- [Extracted text]
The synthesis. Two worked case studies (small customer-support bot vs large legal research platform) walking the five-step design process end-to-end. Capacity planning, cost modeling, launch playbook. The final day of the Vector DB course family.
This is the capstone day. The previous four Advanced days covered topics in isolation: distributed search, fine-tuning, ColBERT, evaluation infrastructure. This day puts them together — how a real team decides what to build.
Production retrieval system design is a discipline. It works backward from requirements, makes scale-appropriate architecture choices, plans operations explicitly, and budgets cost up front. The teams that ship retrieval well follow the same process; the teams that struggle skip steps.
1. Requirements. What's the actual user-facing problem? What queries? What corpus? What latency budget? What quality bar? Without explicit answers, you're optimizing in a vacuum.
2. Sizing. How big is the corpus today? How fast is it growing? What's the QPS at launch and at peak? What's plausible growth over 18 months? Numbers, not guesses.
3. Architecture. Given the requirements and sizing, what retrieval stack? Distributed or single-node? Pure dense, hybrid, ColBERT? Fine-tuned or off-the-shelf embeddings? Each previous Advanced day gave you the rules — this step applies them.
4. Operations. Eval infrastructure, monitoring, alerts, deployment process, on-call. This is what makes the system stay good after launch.
5. Cost. Explicit estimates of monthly cost across embedding API, storage, compute, observability. This determines what's even feasible.
A team that does these five steps in writing produces a system that ships. A team that skips to "let's use Pinecone" produces one that costs five times what it should and underperforms.

- [Dataset extract]

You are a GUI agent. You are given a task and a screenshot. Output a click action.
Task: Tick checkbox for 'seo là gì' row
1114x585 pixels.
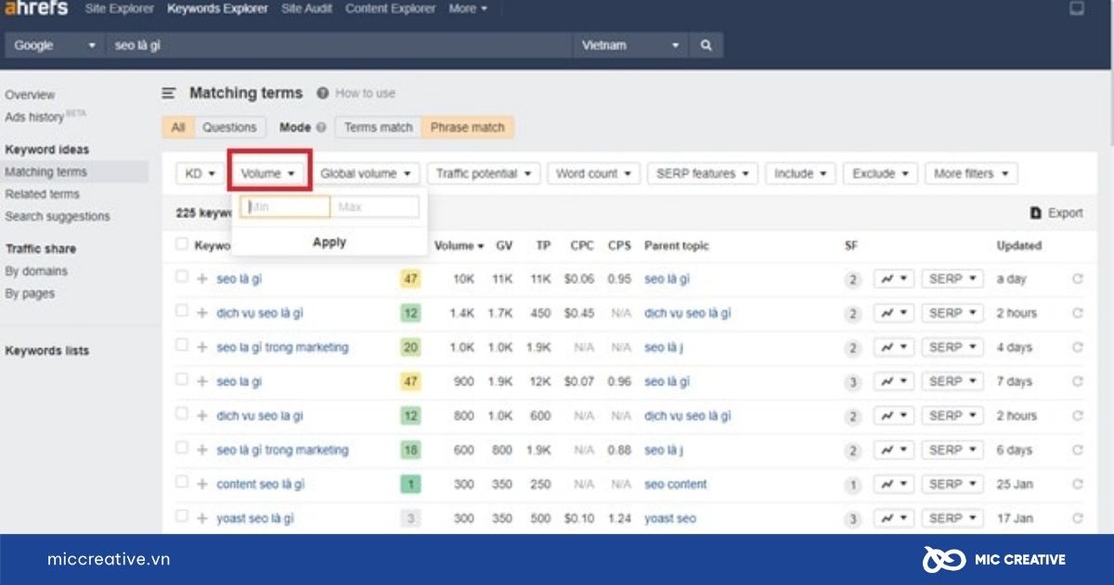tap(182, 277)
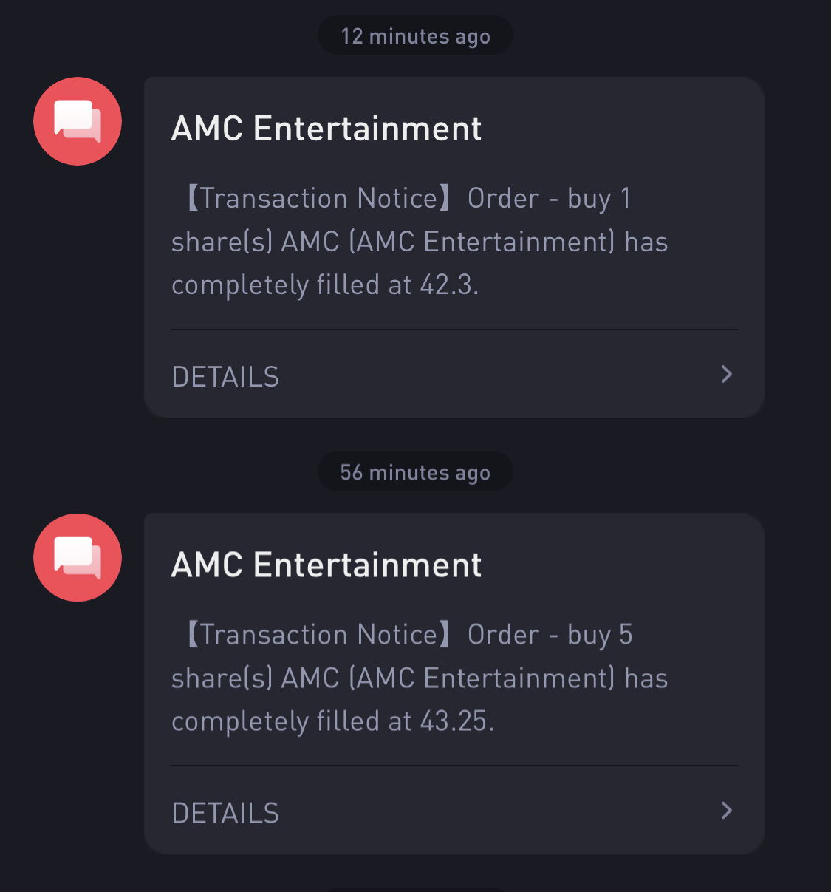Tap the "56 minutes ago" timestamp pill
Screen dimensions: 831x892
point(415,471)
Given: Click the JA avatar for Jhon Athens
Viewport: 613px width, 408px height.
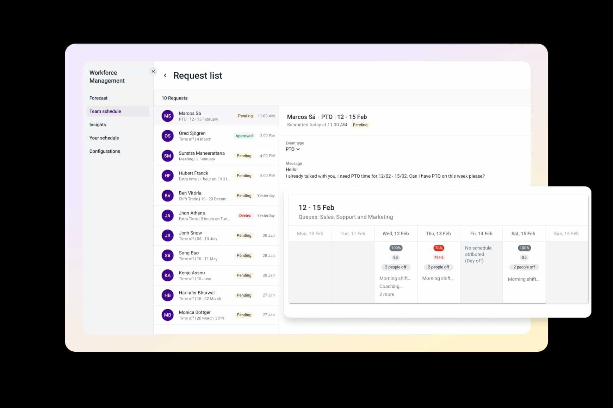Looking at the screenshot, I should pyautogui.click(x=167, y=216).
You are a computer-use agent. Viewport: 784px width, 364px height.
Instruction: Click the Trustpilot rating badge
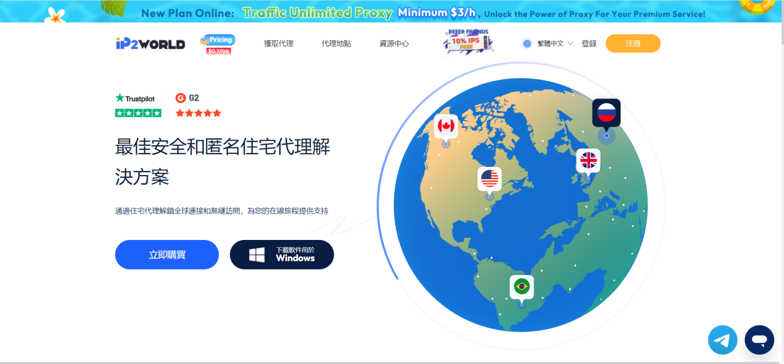(135, 98)
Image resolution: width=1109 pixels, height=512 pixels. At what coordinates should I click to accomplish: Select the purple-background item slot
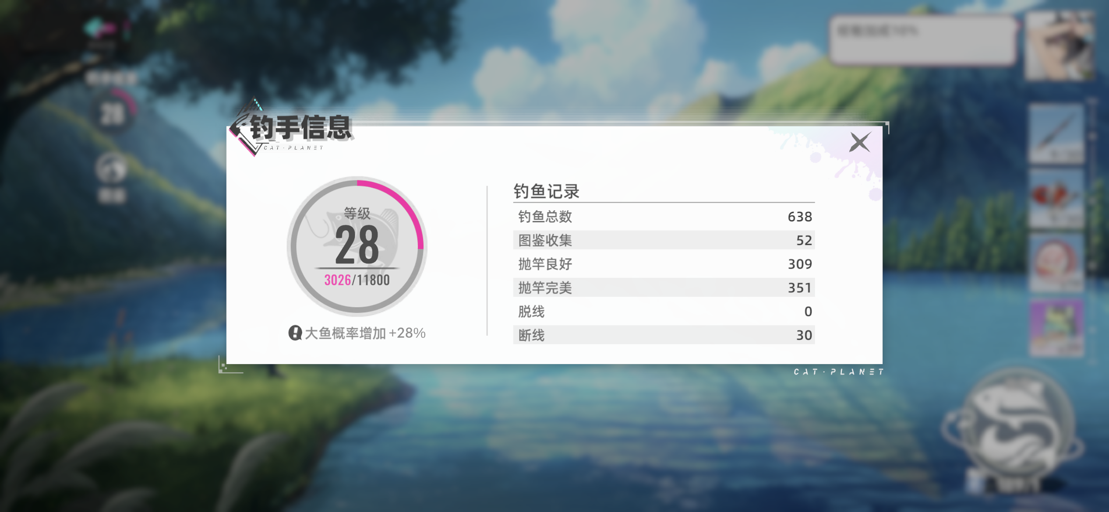point(1056,328)
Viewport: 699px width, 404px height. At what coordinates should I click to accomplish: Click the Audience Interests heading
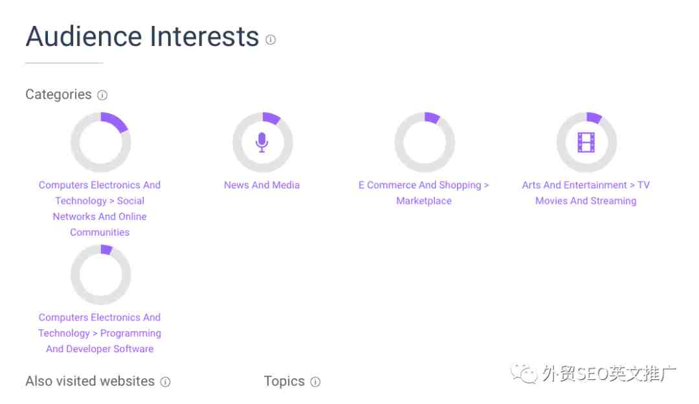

- [Requirement A]
Reproduce the passage of the retrieval design overview starting at "3. Architecture. Given" and ending at "what's even feasible.", word for word.
- [Requirement B]
Answer these from the retrieval design overview:
(i) Which topics did the previous four Advanced days cover?
(ii) Over how many months does the sizing step estimate plausible growth?
(iii) What kind of system does a team that skips to "let's use Pinecone" produce?

- [Exercise answer A]
3. Architecture. Given the requirements and sizing, what retrieval stack? Distributed or single-node? Pure dense, hybrid, ColBERT? Fine-tuned or off-the-shelf embeddings? Each previous Advanced day gave you the rules — this step applies them.
4. Operations. Eval infrastructure, monitoring, alerts, deployment process, on-call. This is what makes the system stay good after launch.
5. Cost. Explicit estimates of monthly cost across embedding API, storage, compute, observability. This determines what's even feasible.

- [Exercise answer B]
(i) Distributed search, fine-tuning, ColBERT, and evaluation infrastructure.
(ii) 18 months.
(iii) One that costs five times what it should and underperforms.